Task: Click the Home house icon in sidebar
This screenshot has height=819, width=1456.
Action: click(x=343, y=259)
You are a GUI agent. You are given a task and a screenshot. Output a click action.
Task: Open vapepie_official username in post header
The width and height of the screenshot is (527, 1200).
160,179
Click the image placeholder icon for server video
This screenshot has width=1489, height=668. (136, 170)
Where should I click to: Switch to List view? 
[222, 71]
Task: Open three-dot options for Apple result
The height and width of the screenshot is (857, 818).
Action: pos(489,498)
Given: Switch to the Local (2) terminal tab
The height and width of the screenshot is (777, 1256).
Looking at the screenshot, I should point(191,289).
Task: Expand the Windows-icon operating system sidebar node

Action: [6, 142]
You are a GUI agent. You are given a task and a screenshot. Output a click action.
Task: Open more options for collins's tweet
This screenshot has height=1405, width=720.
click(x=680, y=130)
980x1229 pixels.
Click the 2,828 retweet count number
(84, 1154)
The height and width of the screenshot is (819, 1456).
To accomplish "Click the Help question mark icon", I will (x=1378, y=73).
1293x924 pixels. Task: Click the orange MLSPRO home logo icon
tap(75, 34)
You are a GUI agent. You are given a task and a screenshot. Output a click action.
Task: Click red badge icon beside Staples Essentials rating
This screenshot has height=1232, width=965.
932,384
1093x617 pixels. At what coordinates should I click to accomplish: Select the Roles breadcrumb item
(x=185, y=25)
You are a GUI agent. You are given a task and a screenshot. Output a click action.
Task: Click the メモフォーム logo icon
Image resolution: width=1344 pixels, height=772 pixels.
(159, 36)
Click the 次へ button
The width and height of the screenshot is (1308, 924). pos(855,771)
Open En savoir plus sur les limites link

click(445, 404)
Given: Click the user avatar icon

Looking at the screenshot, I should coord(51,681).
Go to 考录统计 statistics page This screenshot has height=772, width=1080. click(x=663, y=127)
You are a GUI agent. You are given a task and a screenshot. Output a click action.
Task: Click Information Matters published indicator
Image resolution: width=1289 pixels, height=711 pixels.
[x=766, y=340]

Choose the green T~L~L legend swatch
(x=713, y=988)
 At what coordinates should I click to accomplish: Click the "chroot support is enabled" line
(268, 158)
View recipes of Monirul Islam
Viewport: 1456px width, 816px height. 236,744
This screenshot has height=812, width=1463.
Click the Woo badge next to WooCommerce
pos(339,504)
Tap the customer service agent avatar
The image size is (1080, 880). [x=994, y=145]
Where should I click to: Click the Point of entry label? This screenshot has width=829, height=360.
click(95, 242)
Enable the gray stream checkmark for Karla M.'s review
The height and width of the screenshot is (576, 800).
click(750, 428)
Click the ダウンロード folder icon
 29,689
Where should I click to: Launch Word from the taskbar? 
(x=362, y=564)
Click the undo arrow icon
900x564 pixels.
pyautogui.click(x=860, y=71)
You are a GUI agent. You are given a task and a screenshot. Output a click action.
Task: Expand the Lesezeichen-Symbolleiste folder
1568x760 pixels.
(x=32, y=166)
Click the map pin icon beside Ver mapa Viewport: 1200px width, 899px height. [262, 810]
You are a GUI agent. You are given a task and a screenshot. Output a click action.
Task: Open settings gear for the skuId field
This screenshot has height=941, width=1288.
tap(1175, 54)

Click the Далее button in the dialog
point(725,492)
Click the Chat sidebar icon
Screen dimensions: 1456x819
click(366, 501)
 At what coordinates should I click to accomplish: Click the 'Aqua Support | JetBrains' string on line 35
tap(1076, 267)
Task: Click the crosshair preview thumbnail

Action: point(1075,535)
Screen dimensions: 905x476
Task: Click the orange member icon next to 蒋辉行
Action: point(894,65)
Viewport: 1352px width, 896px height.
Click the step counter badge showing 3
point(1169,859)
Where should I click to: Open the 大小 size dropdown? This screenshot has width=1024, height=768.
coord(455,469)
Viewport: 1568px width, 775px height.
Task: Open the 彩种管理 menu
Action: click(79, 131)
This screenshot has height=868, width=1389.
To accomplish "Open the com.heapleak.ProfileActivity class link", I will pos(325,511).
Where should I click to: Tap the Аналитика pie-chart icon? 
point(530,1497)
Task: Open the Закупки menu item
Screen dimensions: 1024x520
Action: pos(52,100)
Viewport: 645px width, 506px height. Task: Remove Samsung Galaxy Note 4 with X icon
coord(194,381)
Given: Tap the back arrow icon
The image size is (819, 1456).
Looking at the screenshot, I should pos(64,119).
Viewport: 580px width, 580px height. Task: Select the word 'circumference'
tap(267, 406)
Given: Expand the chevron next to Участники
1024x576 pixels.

SET EXERCISE ▸
Give the material from the line containing "This screenshot has height=868, width=1389." through the end of the material as a Markdown table with the columns Row and Line. Number each row and leave out blank lines.

SOLUTION TO THIS PROBLEM ▸
| Row | Line |
|---|---|
| 1 | This screenshot has height=868, width=1389. |
| 2 | To accomplish "Open the com.heapleak.ProfileActivity class link", I will pos(325,511). |
| 3 | Where should I click to: Tap the Аналитика pie-chart icon?  |
| 4 | point(530,1497) |
| 5 | Task: Open the Закупки menu item |
| 6 | Screen dimensions: 1024x520 |
| 7 | Action: pos(52,100) |
| 8 | Viewport: 645px width, 506px height. Task: Remove Samsung Galaxy Note 4 with X icon |
| 9 | coord(194,381) |
| 10 | Given: Tap the back arrow icon |
| 11 | The image size is (819, 1456). |
| 12 | Looking at the screenshot, I should pos(64,119). |
| 13 | Viewport: 580px width, 580px height. Task: Select the word 'circumference' |
| 14 | tap(267, 406) |
| 15 | Given: Expand the chevron next to Участники |
| 16 | 1024x576 pixels. |